Democratic presidential nominee Hillary Clinton has proposed creating a $6,000 tax credit for caregivers and expanding caregivers’ Social Security benefits. The congressional bill that comes closest to Clinton’s proposal is H.R. 3377 and S. 2721, the Social Security Caregiver Credit Act.
What it does
Introduced by Rep. Nita Lowey (D-NY17) and Sen. Chris Murphy (D-CT), the bill would provide caregivers a Social Security earnings credit when they take unpaid time off from their employment to provide care, whether by leaving their jobs or reducing their hours. The credit would be added to earnings to calculate future Social Security benefits for the caregiver’s retirement.

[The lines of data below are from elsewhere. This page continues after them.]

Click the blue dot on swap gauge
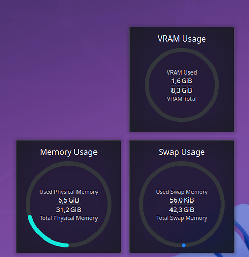249x257 pixels. (184, 245)
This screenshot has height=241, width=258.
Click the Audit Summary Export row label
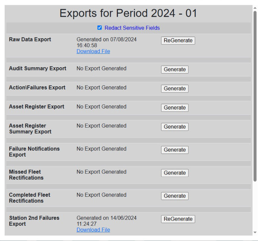coord(37,68)
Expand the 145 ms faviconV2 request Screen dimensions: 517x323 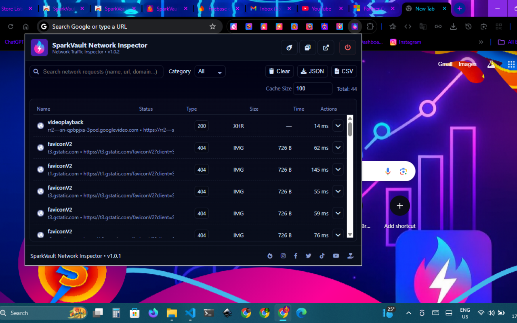[338, 170]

How much the credit would be worth depend both on the number of hours spent caregiving and the amount of outside income earned. Lowey’s press release announcing the bill gave an example: “Someone who is a full-time caregiver would receive a credit worth around $22,000 a year, while someone who is able to work and earns $33,000 would receive a credit worth around $5,500. It phases out when the caregiver makes more than the average national earnings.”
What supporters say
Supporters argue that the bill is a necessary piece of financial assistance to help those who sacrifice themselves to help others, especially as the number of caregivers is expected to increase over the coming years and decades.
“Sacrificing a paycheck to care for a loved one shouldn’t jeopardize a secure and enjoyable retirement.,” lead House sponsor Lowey said in a press release. “This would be particularly helpful for women, who make up 66 percent of unpaid caregivers who, on average, lose $324,000 in wages and retirement benefits in their lifetime.”
“People who care for loved ones deserve our gratitude. Penalizing caregivers by docking the Social Security benefits they count on is backwards.,” lead Senate sponsor Murphy said in his own press release.
What opponents say
GovTrack Insider was unable to locate any direct statements of opposition. While the House bill has attracted 61 co-sponsors, they are all Democrats. Republicans generally oppose new spending measures, and Clinton’s version proposed on the campaign trail would cost an estimated $10 billion — and that’s according to her own campaign, with campaigns often underestimating costs for their proposed policies. (The congressional version has not yet been scored by the Congressional Budget Office.)
Republicans also generally oppose further complicating the tax code as Speaker Paul Ryan leads the charge to drastically simplify it.
Odds of passage
The Senate bill has attracted one other cosponsor, Sen. Bernie Sanders (I-VT), although the Senate version was also introduced six months later than the House version. That version has not yet received a vote in the Senate Finance Committee.
The House bill has not yet received a vote in the House Ways and Means Committee. A version has been introduced in every Congress since at least 2002, but has yet to receive a vote.